▸ Activity: In the records below, some lines contain "computer"; state the number of such lines and nothing else.

▸ Recorded data:
* * *

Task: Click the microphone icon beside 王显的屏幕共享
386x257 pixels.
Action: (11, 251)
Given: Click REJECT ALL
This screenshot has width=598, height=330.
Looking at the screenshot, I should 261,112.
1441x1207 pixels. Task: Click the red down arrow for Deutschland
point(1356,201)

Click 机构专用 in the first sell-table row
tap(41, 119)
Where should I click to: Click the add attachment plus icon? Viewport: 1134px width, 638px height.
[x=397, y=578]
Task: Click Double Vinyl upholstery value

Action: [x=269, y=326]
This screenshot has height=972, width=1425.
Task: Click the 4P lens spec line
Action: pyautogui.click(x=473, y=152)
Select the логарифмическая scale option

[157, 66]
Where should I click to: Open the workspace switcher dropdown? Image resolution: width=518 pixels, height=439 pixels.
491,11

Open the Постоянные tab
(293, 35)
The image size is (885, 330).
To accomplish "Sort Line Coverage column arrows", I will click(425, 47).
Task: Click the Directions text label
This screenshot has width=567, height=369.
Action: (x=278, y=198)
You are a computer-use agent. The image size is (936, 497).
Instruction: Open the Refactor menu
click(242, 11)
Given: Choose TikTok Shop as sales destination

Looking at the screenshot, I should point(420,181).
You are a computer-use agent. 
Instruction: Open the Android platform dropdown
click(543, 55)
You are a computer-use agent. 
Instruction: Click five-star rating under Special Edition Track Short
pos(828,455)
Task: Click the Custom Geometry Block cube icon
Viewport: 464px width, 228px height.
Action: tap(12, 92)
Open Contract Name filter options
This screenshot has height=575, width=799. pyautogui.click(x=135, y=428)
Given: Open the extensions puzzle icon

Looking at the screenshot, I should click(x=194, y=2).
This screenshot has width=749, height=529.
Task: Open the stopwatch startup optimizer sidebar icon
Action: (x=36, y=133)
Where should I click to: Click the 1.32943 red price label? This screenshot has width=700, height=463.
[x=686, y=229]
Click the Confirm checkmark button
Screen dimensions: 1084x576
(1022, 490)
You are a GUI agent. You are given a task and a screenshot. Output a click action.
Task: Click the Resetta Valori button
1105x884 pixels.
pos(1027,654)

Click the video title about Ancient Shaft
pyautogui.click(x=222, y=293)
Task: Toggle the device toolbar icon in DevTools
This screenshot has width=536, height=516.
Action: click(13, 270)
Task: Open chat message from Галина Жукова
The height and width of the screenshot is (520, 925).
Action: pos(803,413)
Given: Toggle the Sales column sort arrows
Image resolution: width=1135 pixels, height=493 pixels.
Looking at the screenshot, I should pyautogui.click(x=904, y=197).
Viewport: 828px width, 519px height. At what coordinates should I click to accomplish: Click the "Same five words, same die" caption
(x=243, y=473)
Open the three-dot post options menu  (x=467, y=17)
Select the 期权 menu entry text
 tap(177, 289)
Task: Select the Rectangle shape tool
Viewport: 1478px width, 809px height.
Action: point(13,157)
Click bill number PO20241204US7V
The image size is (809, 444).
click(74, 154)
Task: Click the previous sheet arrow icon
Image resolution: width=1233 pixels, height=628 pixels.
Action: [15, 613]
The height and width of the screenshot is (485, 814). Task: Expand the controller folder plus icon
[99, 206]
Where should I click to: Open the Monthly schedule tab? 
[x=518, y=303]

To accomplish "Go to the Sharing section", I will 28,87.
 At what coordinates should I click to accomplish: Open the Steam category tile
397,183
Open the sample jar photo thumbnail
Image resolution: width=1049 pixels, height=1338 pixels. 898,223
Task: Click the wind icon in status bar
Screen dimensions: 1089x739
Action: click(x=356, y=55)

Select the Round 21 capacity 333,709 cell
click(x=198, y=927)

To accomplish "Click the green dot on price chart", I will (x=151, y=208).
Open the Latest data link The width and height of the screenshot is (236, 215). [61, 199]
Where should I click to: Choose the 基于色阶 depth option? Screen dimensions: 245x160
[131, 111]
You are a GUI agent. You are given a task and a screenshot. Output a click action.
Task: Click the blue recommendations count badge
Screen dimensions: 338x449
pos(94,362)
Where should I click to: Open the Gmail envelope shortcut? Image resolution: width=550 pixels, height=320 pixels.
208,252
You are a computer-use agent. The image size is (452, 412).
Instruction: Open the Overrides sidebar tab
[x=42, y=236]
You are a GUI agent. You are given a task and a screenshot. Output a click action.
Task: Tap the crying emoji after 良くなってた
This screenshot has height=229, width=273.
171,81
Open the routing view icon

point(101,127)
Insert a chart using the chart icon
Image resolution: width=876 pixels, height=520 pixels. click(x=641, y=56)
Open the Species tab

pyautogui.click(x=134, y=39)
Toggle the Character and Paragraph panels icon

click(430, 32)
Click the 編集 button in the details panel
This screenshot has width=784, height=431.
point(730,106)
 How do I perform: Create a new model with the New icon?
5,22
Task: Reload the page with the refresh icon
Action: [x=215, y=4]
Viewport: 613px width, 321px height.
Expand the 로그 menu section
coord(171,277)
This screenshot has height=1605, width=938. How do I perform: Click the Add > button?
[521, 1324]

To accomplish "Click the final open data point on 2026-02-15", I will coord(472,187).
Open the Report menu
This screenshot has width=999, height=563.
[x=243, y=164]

* * *

▸ Exercise answer: 4